The best RPGs excel at all three of these elements, and different types of RPGs add emphasis to different aspects. An MMORPG is, by nature, going to be light on plot but extremely heavy on exploration. A strategy RPG will make its hay in the intricacies of its combat. And then there are RPGs with epic, sprawling stories where the scope and emotional impact of the story is the selling point itself. Let me take a minute now to go over The World Ends with You and see if that's the best way to explain my own reaction to it.

  • Plot: The story really was the hook this game had going for it. You play as Neku, a boy who wakes up one day to find himself an unwilling participant in a game where losing means dying. The game takes place on an alternate plane of reality, and the participants can see everything in the real world, but cannot interact with anyone; they're essentially ghosts. Neku partners up with three different people over the course of the game, trying to survive and also to figure out why he's here at all. It's not the best or deepest story in the world, but the constant twists keep it entertaining and interesting enough to grant it a solid B.
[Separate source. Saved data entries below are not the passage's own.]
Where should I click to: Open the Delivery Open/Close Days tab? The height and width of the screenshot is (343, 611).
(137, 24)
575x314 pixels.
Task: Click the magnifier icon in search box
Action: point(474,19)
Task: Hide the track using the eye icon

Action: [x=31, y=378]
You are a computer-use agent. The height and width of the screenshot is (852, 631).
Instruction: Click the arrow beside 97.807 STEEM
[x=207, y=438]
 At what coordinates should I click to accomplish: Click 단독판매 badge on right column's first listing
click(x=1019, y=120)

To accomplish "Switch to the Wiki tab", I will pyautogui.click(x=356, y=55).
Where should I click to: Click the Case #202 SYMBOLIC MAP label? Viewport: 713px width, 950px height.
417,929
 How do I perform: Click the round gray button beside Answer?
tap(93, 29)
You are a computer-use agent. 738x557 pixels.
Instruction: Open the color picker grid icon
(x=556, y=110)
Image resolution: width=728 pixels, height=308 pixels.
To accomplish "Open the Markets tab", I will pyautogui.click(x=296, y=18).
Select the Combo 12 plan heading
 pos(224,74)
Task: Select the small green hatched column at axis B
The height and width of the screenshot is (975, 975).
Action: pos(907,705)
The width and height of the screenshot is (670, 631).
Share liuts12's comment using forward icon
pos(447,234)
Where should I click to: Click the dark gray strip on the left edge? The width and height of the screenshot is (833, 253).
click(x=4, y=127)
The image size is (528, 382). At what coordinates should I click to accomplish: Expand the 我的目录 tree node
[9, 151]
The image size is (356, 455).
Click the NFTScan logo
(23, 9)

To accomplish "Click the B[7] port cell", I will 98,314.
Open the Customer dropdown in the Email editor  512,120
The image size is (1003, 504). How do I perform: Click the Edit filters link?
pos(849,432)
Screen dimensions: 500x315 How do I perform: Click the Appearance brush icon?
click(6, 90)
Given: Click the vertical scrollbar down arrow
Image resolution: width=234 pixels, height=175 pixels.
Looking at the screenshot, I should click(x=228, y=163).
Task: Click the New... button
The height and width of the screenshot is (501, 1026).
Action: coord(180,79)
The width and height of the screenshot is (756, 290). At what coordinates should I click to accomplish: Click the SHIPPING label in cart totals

  • Exploration: Here's where the game starts to suffer. The entire story takes place in a subsection of Tokyo, which means that all the environments end up looking the same. Furthermore, since there aren't a lot of people to interact with from the ghost world, there really isn't much optional dialogue. The game also employs all kinds of roadblocks that don't allow you to progress on much more than a linear track. It's about as straightforward as a rail shooter, unfortunately.
  • Combat: In a nutshell, a total mess. First of all, you have to use the stylus to swipe and tap on enemies on the screen moving in real time. Complicating things, your partner battles on the top screen and is controlled by the directional pad. The partner will enter auto-battle mode by default - which is something I learned not to mess with, very quickly - but that just means I spent lots of battles tapping and swiping enemies that were already getting hit by my partner. There was also a "pin" concept that replaced the standard weapon equipment aspect of gameplay, and these pins stood in for attacks and healing spells, and I'm not sure I ever understood it or made much sense of it. The combat here was bold and innovative, but it was kind of a disaster in implementation - at least for me.

So at the end of the day, this was a game that felt broken even if it wasn't, and one that didn't allow you to do much of anything beyond pushing through the end-to-end story. That story wasn't bad, but it also wasn't amazing, and a decent story alone doesn't make any game worth spending twenty hours playing. I wanted to like The World Ends with You, and I want to give it acclaim for being so unique and unusual, but ultimately I found it to be little more than a twenty-hour slog with frustrating combat. Oh well!